**THE DATA:**

# # # #

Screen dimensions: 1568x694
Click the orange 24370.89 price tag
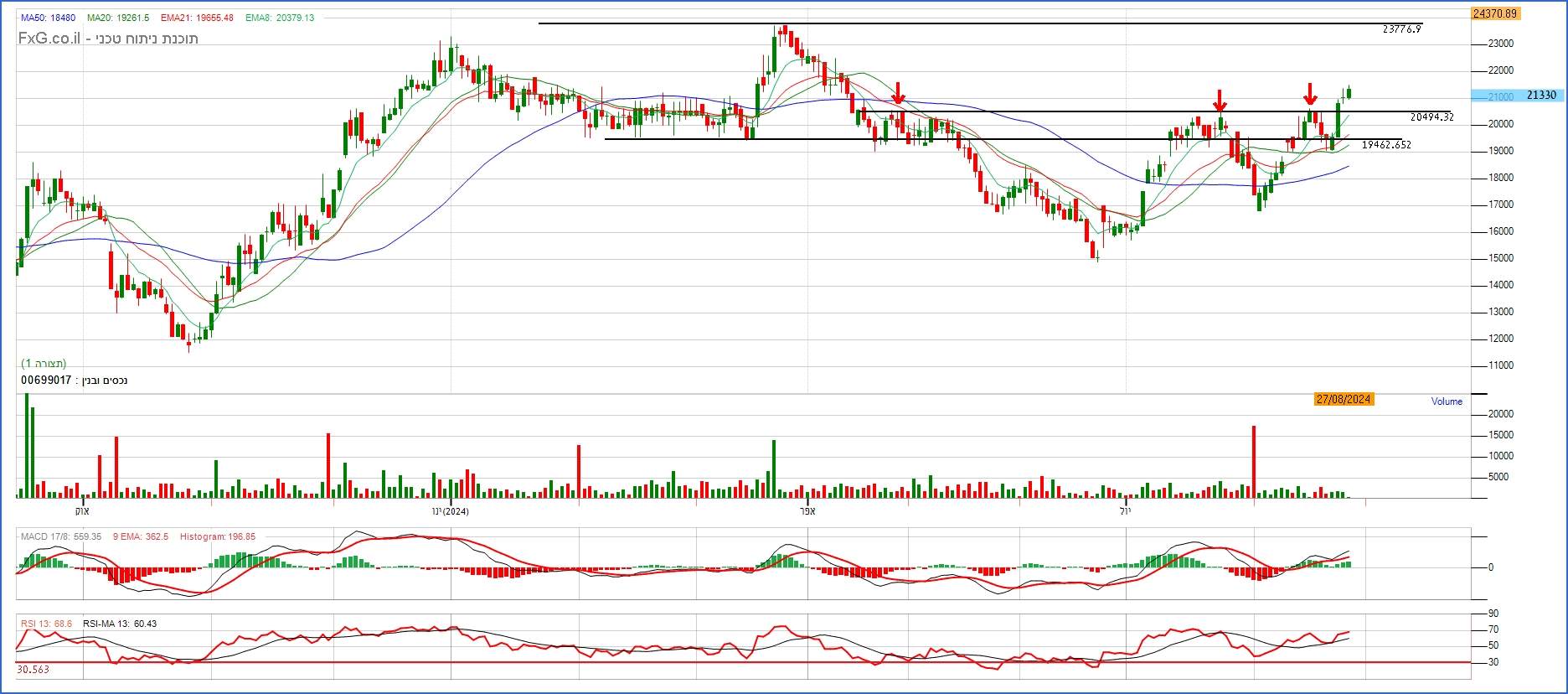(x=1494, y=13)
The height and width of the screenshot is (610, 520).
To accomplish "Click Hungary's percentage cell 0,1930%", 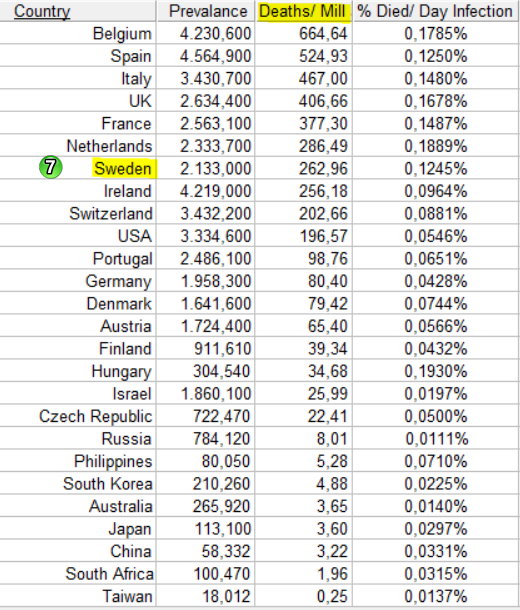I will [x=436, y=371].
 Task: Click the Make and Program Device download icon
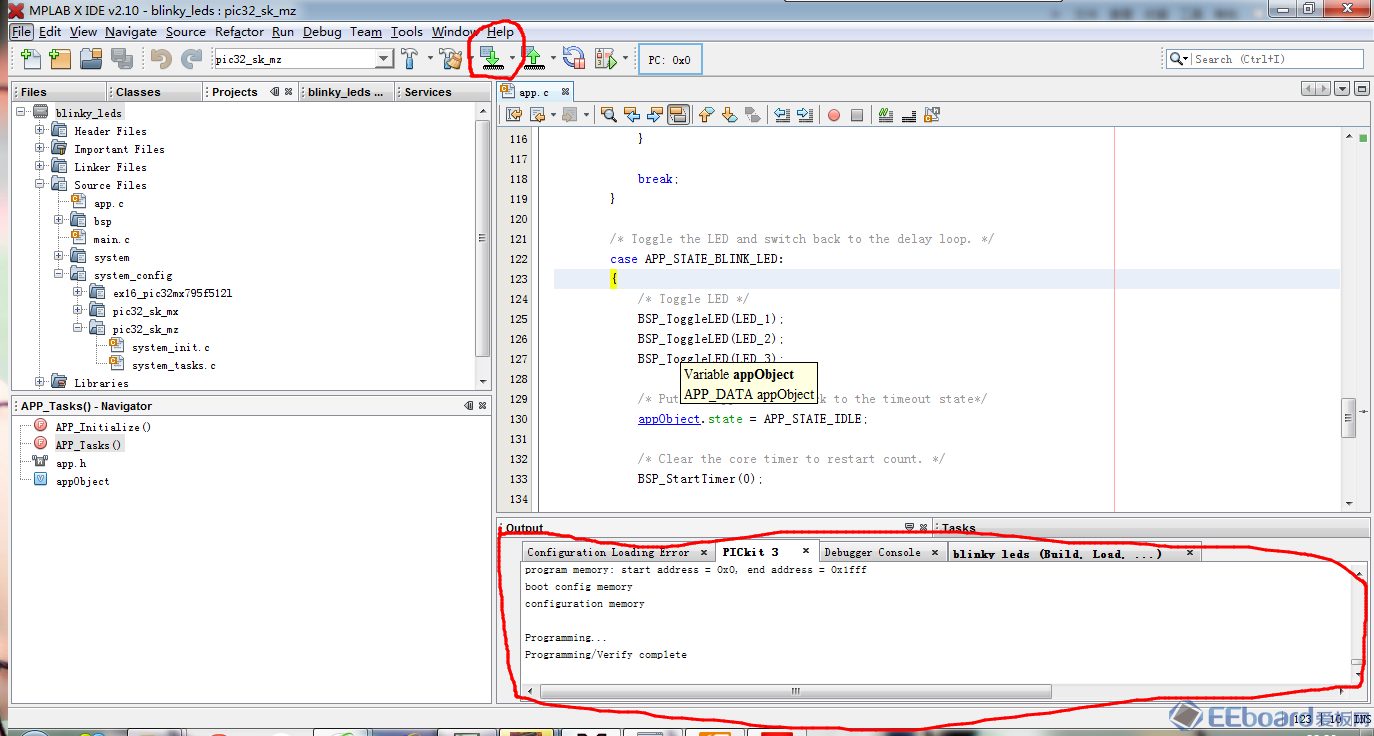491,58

# # # #

**EXERCISE:** In the records above, find the line that contains "Task: Click the". Retype it and every line after it, exactly, leaving out all pictures.

**REPLY:**
 Task: Click the Make and Program Device download icon
491,58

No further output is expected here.